---------- STORED DATA ----------
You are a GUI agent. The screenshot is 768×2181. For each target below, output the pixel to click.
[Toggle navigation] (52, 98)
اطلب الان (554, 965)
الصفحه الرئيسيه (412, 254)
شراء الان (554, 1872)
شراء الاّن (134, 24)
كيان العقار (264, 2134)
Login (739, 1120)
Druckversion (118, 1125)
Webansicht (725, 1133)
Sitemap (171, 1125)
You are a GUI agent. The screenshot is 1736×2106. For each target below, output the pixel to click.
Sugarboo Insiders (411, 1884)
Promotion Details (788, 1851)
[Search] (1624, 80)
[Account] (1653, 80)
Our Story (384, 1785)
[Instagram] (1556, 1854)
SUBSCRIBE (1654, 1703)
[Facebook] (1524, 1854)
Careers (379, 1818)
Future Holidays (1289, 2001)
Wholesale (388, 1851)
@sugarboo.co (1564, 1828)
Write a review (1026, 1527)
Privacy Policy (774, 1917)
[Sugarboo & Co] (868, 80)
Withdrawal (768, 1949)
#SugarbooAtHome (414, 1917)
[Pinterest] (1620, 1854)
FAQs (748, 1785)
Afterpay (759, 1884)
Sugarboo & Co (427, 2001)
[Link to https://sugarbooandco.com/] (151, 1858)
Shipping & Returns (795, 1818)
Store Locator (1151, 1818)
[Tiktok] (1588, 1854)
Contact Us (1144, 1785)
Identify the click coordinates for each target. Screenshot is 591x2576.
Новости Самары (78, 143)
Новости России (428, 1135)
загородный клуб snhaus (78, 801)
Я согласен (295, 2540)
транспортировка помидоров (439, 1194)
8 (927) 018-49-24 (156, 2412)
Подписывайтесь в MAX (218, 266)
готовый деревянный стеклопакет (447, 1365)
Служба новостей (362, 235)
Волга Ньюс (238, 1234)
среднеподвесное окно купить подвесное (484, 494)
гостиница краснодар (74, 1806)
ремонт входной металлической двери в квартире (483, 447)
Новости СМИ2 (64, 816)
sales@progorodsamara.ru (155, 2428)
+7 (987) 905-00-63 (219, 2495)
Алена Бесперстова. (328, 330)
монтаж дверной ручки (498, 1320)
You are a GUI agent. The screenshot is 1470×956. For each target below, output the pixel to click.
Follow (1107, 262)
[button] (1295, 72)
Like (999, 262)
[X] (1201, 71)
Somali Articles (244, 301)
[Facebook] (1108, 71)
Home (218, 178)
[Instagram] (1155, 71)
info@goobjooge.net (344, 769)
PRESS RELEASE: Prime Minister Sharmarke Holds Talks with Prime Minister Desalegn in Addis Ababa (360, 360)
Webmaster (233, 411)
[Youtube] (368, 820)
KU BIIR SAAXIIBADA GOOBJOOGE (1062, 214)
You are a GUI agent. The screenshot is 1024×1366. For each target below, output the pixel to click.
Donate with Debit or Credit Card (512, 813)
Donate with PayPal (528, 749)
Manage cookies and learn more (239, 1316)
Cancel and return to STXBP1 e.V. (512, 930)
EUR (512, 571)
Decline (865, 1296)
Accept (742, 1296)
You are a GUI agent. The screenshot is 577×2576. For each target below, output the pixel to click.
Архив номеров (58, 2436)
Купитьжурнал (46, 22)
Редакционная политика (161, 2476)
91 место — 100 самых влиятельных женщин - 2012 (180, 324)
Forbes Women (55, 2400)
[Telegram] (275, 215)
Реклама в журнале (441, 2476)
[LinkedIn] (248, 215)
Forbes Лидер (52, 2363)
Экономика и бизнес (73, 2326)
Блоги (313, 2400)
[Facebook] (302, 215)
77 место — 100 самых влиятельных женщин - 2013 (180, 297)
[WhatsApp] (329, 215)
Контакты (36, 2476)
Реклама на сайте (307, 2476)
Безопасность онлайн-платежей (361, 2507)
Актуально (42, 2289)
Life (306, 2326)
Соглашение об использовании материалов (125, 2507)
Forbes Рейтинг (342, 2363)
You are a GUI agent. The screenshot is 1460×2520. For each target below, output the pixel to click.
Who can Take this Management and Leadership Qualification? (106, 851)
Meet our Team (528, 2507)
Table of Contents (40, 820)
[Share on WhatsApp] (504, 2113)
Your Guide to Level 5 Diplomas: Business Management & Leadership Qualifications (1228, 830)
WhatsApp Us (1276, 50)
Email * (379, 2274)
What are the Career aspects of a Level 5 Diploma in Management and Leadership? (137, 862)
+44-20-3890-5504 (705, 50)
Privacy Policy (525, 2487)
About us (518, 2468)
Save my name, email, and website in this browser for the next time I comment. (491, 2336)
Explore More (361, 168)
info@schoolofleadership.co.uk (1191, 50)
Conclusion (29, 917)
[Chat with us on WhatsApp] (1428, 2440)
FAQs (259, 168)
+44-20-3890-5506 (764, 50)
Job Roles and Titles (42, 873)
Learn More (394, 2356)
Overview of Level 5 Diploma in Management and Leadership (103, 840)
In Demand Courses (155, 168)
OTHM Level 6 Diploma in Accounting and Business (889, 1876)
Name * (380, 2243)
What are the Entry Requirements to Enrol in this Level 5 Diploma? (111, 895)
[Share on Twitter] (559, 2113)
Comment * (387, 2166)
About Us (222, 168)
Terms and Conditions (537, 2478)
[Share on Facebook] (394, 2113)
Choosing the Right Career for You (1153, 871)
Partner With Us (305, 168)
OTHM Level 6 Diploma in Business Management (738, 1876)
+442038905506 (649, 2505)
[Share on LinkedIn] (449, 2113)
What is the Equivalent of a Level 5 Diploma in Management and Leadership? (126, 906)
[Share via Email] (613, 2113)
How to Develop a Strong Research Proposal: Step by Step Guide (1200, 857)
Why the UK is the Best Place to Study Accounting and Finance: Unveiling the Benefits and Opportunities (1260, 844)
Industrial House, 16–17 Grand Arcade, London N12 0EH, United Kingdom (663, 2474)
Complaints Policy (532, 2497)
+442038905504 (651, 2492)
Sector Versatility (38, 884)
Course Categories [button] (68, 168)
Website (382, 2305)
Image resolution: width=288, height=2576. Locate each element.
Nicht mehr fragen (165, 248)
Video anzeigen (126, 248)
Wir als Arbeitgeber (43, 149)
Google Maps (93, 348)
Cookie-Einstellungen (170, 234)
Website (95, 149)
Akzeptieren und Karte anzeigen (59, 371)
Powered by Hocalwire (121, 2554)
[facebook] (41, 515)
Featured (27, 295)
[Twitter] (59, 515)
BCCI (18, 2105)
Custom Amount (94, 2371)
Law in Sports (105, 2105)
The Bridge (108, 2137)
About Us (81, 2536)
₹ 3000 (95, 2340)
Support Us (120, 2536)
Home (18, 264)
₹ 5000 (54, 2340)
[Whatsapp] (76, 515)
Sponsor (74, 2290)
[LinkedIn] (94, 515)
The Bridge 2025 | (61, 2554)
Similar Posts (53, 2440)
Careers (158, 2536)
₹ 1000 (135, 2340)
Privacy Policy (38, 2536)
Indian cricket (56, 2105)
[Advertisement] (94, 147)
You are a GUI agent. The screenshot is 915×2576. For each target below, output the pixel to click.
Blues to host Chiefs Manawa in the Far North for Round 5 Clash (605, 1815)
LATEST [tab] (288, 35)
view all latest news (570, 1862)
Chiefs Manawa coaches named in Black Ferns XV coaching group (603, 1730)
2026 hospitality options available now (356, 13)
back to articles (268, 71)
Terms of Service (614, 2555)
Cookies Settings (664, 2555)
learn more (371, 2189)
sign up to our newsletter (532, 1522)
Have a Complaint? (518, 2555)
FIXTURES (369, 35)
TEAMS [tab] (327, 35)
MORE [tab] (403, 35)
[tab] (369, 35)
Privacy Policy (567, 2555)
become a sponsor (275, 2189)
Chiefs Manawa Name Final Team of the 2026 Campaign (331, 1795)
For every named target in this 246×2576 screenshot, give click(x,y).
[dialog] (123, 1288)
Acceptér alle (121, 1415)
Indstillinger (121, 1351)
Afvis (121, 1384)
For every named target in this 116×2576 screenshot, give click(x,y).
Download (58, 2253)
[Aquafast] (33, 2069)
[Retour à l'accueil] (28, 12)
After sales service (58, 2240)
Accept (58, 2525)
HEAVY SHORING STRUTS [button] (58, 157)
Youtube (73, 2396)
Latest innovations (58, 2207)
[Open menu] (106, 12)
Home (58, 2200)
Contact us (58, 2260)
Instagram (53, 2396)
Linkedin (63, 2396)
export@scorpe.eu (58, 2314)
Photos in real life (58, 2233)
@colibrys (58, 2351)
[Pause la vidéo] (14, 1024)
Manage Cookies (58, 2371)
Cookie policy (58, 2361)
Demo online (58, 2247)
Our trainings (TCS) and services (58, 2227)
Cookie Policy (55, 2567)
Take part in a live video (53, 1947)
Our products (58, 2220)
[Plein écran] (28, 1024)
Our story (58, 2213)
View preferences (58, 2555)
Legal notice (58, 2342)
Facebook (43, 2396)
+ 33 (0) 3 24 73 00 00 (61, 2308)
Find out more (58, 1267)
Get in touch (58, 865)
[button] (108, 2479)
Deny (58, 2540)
----------
Copy exactly the stretch of data above from the line with "Promotion Details (788, 1851)" through the line with "[Link to https://sugarbooandco.com/]", and omit all other lines.

Promotion Details (788, 1851)
[Search] (1624, 80)
[Account] (1653, 80)
Our Story (384, 1785)
[Instagram] (1556, 1854)
SUBSCRIBE (1654, 1703)
[Facebook] (1524, 1854)
Careers (379, 1818)
Future Holidays (1289, 2001)
Wholesale (388, 1851)
@sugarboo.co (1564, 1828)
Write a review (1026, 1527)
Privacy Policy (774, 1917)
[Sugarboo & Co] (868, 80)
Withdrawal (768, 1949)
#SugarbooAtHome (414, 1917)
[Pinterest] (1620, 1854)
FAQs (748, 1785)
Afterpay (759, 1884)
Sugarboo & Co (427, 2001)
[Link to https://sugarbooandco.com/] (151, 1858)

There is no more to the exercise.